HK leader tells US Congress not to ‘interfere’ with city’s affairs, and calls on anti-government protesters to stop asking Washington for help

11-Sep-2019 Intellasia | South China Morning Post | 6:02 AM Print This Post

Hong Kong’s leader has said a US congressional bill that could strip the city of its special trading status is unnecessary interference, and called for local figures to stop asking for its passage.

Speaking before meeting her advisers at the Executive Council on Tuesday morning, Carrie Lam Cheng Yuet-ngor expressed “deep regret” over the Hong Kong Human Rights and Democracy Act, and said it was a move to “interfere with SAR affairs”.

“Any form of interference from foreign congresses is extremely inappropriate,” Lam said. “I hope no more local figures, particularly those in certain positions, will ask proactively for the American Congress to pass the act.”

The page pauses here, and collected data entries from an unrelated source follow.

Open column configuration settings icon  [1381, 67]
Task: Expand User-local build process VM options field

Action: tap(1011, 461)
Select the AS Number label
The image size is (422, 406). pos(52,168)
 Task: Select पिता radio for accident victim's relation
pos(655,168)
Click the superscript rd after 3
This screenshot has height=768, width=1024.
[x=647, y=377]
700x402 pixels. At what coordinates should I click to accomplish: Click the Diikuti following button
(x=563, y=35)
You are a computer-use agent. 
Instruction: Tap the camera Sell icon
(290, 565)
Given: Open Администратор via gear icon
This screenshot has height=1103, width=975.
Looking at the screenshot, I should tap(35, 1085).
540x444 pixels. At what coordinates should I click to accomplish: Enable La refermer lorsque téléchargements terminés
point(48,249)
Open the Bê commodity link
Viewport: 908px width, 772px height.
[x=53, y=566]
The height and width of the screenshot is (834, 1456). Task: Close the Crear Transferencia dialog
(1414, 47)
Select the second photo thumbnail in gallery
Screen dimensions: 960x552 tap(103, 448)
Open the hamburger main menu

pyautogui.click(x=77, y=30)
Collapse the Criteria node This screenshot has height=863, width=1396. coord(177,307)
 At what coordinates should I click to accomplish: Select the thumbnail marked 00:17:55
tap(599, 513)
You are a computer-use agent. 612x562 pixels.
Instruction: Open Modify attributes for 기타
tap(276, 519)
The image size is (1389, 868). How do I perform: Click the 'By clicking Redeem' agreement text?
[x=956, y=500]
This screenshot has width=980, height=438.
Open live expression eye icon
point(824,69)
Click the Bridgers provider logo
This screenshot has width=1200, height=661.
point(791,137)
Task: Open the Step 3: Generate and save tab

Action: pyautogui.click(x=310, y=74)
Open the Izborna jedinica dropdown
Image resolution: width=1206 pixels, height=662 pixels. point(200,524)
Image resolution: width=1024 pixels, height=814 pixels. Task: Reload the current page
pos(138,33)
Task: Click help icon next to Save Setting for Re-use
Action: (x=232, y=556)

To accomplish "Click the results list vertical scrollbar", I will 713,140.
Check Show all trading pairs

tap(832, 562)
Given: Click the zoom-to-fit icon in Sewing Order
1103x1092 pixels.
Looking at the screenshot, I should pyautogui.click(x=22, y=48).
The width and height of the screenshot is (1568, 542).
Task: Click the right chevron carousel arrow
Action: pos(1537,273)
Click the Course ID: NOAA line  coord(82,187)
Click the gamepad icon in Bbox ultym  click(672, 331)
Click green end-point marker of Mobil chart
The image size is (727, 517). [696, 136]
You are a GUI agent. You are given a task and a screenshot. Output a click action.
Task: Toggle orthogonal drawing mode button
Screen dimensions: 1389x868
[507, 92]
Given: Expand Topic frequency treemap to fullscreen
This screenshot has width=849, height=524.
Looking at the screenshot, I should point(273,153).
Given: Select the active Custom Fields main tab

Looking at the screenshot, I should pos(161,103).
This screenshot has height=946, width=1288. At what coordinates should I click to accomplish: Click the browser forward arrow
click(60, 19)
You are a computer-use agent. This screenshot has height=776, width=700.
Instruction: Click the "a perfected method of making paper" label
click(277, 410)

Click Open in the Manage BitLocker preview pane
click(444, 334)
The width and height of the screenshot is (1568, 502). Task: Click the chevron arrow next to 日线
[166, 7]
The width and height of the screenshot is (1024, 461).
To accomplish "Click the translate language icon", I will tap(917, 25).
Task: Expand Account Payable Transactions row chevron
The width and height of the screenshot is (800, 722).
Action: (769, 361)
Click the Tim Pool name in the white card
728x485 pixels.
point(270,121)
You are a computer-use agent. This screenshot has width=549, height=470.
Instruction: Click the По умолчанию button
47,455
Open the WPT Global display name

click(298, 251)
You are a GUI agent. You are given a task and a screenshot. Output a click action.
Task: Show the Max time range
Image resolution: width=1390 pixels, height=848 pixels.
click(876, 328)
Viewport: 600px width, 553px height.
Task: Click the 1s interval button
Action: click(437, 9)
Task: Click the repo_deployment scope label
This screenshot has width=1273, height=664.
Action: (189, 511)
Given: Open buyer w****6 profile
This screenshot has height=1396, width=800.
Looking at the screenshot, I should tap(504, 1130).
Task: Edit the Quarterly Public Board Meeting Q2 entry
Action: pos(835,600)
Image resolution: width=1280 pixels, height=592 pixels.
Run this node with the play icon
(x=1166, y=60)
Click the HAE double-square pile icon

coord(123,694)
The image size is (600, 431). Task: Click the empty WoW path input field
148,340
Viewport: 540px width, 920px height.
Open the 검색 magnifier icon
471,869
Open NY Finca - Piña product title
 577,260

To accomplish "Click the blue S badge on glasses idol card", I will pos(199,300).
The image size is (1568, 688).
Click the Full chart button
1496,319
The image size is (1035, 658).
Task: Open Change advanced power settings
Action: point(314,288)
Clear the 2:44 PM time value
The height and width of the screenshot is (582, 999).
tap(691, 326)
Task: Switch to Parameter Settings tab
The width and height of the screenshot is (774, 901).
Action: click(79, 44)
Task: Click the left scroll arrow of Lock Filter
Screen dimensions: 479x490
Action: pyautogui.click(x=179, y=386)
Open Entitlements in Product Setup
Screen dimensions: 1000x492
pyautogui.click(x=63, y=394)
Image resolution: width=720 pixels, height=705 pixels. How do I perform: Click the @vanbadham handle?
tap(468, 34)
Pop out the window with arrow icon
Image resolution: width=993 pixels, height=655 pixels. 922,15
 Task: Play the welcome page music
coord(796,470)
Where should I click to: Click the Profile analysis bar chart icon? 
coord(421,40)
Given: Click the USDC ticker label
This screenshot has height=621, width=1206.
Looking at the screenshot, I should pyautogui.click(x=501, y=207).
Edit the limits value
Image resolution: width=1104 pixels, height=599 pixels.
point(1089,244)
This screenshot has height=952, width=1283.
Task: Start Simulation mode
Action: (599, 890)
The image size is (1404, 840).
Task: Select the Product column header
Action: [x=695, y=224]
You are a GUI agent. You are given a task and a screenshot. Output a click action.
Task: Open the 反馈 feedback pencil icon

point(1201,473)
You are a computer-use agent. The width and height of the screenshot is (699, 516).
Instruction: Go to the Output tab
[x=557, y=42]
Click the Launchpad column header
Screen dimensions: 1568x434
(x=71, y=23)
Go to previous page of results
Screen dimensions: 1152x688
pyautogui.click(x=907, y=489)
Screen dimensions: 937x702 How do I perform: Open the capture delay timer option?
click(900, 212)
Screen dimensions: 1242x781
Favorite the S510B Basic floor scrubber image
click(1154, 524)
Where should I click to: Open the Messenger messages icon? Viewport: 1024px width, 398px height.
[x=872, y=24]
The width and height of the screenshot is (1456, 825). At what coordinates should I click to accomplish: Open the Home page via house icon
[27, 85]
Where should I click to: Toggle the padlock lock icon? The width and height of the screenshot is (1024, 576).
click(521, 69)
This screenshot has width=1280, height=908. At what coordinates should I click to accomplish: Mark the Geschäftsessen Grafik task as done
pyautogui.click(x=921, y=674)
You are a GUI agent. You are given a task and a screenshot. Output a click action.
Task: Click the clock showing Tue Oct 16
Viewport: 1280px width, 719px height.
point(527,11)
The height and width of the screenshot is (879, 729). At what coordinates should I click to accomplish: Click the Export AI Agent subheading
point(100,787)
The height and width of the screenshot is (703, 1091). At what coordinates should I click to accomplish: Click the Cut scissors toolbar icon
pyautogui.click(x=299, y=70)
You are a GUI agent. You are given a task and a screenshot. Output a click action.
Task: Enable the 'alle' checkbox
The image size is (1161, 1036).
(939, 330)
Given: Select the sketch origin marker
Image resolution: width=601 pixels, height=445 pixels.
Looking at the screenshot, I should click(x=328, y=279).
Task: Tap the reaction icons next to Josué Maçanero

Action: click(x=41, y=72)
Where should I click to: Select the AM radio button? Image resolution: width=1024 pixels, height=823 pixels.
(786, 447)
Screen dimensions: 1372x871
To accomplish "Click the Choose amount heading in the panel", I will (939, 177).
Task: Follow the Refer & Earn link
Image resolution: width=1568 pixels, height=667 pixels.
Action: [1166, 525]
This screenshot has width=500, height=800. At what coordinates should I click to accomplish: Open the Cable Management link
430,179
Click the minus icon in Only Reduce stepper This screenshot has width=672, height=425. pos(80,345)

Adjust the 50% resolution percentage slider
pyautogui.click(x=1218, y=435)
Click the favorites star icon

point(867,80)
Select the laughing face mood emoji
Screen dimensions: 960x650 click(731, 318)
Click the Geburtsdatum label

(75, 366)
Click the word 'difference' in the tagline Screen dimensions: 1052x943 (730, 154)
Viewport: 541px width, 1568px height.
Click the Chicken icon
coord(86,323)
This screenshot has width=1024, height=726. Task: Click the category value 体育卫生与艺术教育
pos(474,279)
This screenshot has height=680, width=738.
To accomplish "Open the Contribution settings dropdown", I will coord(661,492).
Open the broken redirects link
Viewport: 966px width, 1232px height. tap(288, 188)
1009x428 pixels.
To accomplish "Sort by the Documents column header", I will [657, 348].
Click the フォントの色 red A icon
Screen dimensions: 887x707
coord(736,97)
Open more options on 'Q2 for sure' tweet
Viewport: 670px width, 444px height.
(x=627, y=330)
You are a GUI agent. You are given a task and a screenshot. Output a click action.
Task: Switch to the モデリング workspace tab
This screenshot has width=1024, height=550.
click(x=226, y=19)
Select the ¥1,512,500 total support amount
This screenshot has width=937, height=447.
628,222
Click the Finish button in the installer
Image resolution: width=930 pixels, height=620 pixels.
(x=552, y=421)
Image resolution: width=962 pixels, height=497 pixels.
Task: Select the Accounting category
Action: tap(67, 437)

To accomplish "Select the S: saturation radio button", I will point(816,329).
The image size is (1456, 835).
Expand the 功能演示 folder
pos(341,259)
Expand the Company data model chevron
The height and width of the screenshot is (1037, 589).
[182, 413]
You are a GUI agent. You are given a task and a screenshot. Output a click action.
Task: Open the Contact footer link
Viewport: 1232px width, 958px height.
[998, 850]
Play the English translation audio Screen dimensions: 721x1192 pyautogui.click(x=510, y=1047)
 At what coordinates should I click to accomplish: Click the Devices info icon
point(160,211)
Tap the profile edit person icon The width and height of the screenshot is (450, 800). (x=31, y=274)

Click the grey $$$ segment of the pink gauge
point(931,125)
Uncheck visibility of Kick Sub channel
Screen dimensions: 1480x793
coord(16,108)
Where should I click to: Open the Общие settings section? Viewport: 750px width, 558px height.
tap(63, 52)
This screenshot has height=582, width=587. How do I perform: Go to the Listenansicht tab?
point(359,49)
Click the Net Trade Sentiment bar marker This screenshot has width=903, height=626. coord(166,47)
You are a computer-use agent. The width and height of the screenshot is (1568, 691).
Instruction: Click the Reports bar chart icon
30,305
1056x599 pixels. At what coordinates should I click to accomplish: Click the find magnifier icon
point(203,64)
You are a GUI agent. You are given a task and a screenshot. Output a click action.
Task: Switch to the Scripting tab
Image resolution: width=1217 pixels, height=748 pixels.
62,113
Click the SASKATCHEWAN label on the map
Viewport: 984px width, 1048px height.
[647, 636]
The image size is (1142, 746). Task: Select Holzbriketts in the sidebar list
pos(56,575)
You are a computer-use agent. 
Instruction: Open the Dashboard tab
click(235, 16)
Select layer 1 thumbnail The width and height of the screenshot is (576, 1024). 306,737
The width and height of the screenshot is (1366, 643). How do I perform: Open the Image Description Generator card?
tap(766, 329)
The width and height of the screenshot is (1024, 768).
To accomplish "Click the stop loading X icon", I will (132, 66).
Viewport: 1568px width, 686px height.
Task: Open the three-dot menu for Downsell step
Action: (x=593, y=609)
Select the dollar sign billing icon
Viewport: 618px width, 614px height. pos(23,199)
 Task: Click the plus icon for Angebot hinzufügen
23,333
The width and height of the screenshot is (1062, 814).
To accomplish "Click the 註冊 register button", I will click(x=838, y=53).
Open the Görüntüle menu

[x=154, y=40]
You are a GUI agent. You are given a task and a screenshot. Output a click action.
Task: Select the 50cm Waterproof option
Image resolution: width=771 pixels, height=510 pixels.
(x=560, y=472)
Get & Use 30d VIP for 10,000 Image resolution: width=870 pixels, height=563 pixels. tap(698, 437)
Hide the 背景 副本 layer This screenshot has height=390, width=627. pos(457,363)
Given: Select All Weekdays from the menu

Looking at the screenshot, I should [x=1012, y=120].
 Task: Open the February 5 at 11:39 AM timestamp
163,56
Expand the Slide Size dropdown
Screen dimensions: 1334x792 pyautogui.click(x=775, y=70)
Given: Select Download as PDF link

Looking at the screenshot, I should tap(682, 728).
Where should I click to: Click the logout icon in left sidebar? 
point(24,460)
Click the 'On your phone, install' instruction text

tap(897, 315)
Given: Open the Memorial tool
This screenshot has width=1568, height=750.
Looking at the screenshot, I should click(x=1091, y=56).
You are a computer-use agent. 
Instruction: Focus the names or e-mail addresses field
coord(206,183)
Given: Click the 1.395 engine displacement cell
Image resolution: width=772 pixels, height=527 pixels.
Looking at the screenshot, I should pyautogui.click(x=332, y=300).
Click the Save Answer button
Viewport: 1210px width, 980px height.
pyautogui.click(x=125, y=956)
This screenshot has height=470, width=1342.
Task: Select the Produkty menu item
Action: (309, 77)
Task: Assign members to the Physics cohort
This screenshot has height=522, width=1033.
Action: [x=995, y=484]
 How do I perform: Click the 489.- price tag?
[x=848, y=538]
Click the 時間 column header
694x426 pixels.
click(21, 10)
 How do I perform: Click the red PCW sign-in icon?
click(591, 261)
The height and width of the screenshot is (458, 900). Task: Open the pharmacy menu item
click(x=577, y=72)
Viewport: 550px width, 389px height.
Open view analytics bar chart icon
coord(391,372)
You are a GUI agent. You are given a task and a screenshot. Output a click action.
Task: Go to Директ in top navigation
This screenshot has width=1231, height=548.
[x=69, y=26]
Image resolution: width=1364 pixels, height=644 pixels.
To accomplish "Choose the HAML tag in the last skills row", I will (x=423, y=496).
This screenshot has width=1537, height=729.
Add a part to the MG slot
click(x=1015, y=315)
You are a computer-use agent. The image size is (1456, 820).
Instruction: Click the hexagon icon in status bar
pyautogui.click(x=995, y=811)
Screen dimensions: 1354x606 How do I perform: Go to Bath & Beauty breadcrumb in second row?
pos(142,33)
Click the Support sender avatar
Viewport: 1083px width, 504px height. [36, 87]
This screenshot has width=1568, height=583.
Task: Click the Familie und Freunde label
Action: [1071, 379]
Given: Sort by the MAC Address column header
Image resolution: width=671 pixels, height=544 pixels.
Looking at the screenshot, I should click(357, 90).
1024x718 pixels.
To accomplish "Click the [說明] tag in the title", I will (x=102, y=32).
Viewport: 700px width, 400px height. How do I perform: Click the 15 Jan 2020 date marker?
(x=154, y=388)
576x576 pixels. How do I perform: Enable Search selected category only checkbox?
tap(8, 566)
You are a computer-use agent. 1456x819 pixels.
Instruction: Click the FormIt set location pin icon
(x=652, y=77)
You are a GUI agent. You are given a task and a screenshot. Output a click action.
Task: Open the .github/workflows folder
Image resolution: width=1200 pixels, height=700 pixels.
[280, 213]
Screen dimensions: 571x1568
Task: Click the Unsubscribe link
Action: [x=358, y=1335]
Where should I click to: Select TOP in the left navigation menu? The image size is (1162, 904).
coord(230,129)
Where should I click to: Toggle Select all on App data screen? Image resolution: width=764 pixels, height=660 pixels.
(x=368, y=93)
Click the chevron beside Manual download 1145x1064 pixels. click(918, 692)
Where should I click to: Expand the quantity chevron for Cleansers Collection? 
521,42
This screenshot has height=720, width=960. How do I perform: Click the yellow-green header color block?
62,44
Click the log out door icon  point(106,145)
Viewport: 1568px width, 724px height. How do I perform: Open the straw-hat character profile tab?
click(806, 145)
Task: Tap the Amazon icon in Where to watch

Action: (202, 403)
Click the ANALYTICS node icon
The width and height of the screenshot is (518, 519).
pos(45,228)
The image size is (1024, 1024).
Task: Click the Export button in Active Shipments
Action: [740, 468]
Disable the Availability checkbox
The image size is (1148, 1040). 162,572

While Lam did not name the individuals, pro-democracy activists in Hong Kong, including Demosisto’s Joshua Wong Chi-fung, have called for the legislation to be passed.

Anti-government protesters have urged American officials and politicians to support their cause by taking diplomatic action against the city’s government by passing the act, first introduced in 2014 and reintroduced in June.

The bipartisan legislation could pave the way for Washington to sanction mainland Chinese and Hong Kong officials as well as stripping the city of its special status as a separate trade and customs entity from the rest of China.

The bill would require Washington to assess the city’s political autonomy each year to determine whether the benefits given under the US-Hong Kong Policy Act of 1992 should continue.

Under the new act, the US president would have the power to take action against people “complicit in suppressing basic freedoms in Hong Kong”.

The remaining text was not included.